▸ Assignment
Please output every entry below precisely as written.
<<<<
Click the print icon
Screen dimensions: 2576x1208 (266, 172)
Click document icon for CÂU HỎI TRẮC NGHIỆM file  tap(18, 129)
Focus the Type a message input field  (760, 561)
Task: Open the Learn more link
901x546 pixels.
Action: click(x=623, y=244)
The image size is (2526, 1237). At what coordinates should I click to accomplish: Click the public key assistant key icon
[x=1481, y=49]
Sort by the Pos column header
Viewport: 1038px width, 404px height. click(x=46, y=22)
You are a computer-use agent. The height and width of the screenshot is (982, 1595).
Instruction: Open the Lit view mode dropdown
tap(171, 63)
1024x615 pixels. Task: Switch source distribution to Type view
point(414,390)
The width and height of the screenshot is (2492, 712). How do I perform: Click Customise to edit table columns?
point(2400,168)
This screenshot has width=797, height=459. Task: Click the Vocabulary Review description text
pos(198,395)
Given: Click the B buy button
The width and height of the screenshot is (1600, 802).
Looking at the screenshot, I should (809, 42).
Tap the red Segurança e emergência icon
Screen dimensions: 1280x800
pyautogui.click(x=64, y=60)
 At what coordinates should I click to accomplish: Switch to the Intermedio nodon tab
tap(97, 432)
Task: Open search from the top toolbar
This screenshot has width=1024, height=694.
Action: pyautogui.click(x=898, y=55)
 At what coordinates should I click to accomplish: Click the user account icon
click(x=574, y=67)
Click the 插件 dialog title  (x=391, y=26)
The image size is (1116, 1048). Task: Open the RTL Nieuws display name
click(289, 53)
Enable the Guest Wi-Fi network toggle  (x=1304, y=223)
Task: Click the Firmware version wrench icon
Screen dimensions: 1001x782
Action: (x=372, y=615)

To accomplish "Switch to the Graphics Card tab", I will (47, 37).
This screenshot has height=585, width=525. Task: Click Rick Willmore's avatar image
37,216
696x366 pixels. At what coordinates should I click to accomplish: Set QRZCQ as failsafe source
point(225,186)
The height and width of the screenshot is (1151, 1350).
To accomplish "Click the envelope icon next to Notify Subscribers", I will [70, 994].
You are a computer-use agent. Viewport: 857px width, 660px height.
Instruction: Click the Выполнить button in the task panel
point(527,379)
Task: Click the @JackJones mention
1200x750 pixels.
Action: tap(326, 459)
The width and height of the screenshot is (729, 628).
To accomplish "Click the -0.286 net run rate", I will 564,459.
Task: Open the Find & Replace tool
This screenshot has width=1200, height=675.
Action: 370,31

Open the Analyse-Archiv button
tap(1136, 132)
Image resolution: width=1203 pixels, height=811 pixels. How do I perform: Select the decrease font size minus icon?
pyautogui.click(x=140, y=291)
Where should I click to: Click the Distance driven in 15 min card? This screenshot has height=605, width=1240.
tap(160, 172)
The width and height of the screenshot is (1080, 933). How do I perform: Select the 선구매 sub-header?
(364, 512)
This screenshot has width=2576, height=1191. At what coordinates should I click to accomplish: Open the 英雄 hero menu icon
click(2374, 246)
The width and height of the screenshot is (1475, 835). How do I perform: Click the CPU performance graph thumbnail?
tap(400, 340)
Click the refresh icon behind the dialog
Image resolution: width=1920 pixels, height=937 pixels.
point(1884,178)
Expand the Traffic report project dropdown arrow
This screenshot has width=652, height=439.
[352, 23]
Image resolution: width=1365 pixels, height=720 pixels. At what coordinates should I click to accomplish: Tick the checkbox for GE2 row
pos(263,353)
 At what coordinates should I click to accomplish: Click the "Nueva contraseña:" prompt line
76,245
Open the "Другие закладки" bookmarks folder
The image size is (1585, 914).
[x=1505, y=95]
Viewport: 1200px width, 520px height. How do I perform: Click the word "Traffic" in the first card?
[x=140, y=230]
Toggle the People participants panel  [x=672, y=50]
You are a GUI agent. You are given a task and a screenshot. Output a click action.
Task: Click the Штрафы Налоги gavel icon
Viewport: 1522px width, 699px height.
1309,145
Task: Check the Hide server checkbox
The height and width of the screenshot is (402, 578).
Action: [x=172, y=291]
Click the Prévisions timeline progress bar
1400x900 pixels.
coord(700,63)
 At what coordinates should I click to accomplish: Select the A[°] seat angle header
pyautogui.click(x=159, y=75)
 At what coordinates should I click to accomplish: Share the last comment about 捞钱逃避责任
>>>>
▸ Expected answer
Click the print icon
Screen dimensions: 2576x1208 (266, 172)
Click document icon for CÂU HỎI TRẮC NGHIỆM file  tap(18, 129)
Focus the Type a message input field  (760, 561)
Task: Open the Learn more link
901x546 pixels.
Action: click(x=623, y=244)
The image size is (2526, 1237). At what coordinates should I click to accomplish: Click the public key assistant key icon
[x=1481, y=49]
Sort by the Pos column header
Viewport: 1038px width, 404px height. click(x=46, y=22)
You are a computer-use agent. The height and width of the screenshot is (982, 1595).
Instruction: Open the Lit view mode dropdown
tap(171, 63)
1024x615 pixels. Task: Switch source distribution to Type view
point(414,390)
The width and height of the screenshot is (2492, 712). How do I perform: Click Customise to edit table columns?
point(2400,168)
This screenshot has width=797, height=459. Task: Click the Vocabulary Review description text
pos(198,395)
Given: Click the B buy button
The width and height of the screenshot is (1600, 802).
Looking at the screenshot, I should (809, 42).
Tap the red Segurança e emergência icon
Screen dimensions: 1280x800
pyautogui.click(x=64, y=60)
 At what coordinates should I click to accomplish: Switch to the Intermedio nodon tab
tap(97, 432)
Task: Open search from the top toolbar
This screenshot has width=1024, height=694.
Action: pyautogui.click(x=898, y=55)
 At what coordinates should I click to accomplish: Click the user account icon
click(x=574, y=67)
Click the 插件 dialog title  (x=391, y=26)
The image size is (1116, 1048). Task: Open the RTL Nieuws display name
click(289, 53)
Enable the Guest Wi-Fi network toggle  (x=1304, y=223)
Task: Click the Firmware version wrench icon
Screen dimensions: 1001x782
Action: (x=372, y=615)

To accomplish "Switch to the Graphics Card tab", I will (47, 37).
This screenshot has height=585, width=525. Task: Click Rick Willmore's avatar image
37,216
696x366 pixels. At what coordinates should I click to accomplish: Set QRZCQ as failsafe source
point(225,186)
The height and width of the screenshot is (1151, 1350).
To accomplish "Click the envelope icon next to Notify Subscribers", I will [70, 994].
You are a computer-use agent. Viewport: 857px width, 660px height.
Instruction: Click the Выполнить button in the task panel
point(527,379)
Task: Click the @JackJones mention
1200x750 pixels.
Action: tap(326, 459)
The width and height of the screenshot is (729, 628).
To accomplish "Click the -0.286 net run rate", I will 564,459.
Task: Open the Find & Replace tool
This screenshot has width=1200, height=675.
Action: 370,31

Open the Analyse-Archiv button
tap(1136, 132)
Image resolution: width=1203 pixels, height=811 pixels. How do I perform: Select the decrease font size minus icon?
pyautogui.click(x=140, y=291)
Where should I click to: Click the Distance driven in 15 min card? This screenshot has height=605, width=1240.
tap(160, 172)
The width and height of the screenshot is (1080, 933). How do I perform: Select the 선구매 sub-header?
(364, 512)
This screenshot has width=2576, height=1191. At what coordinates should I click to accomplish: Open the 英雄 hero menu icon
click(2374, 246)
The width and height of the screenshot is (1475, 835). How do I perform: Click the CPU performance graph thumbnail?
tap(400, 340)
Click the refresh icon behind the dialog
Image resolution: width=1920 pixels, height=937 pixels.
point(1884,178)
Expand the Traffic report project dropdown arrow
This screenshot has width=652, height=439.
[352, 23]
Image resolution: width=1365 pixels, height=720 pixels. At what coordinates should I click to accomplish: Tick the checkbox for GE2 row
pos(263,353)
 At what coordinates should I click to accomplish: Click the "Nueva contraseña:" prompt line
76,245
Open the "Другие закладки" bookmarks folder
The image size is (1585, 914).
[x=1505, y=95]
Viewport: 1200px width, 520px height. How do I perform: Click the word "Traffic" in the first card?
[x=140, y=230]
Toggle the People participants panel  [x=672, y=50]
You are a GUI agent. You are given a task and a screenshot. Output a click action.
Task: Click the Штрафы Налоги gavel icon
Viewport: 1522px width, 699px height.
1309,145
Task: Check the Hide server checkbox
The height and width of the screenshot is (402, 578).
Action: [x=172, y=291]
Click the Prévisions timeline progress bar
1400x900 pixels.
coord(700,63)
 At what coordinates should I click to accomplish: Select the A[°] seat angle header
pyautogui.click(x=159, y=75)
 At what coordinates should I click to accomplish: Share the last comment about 捞钱逃避责任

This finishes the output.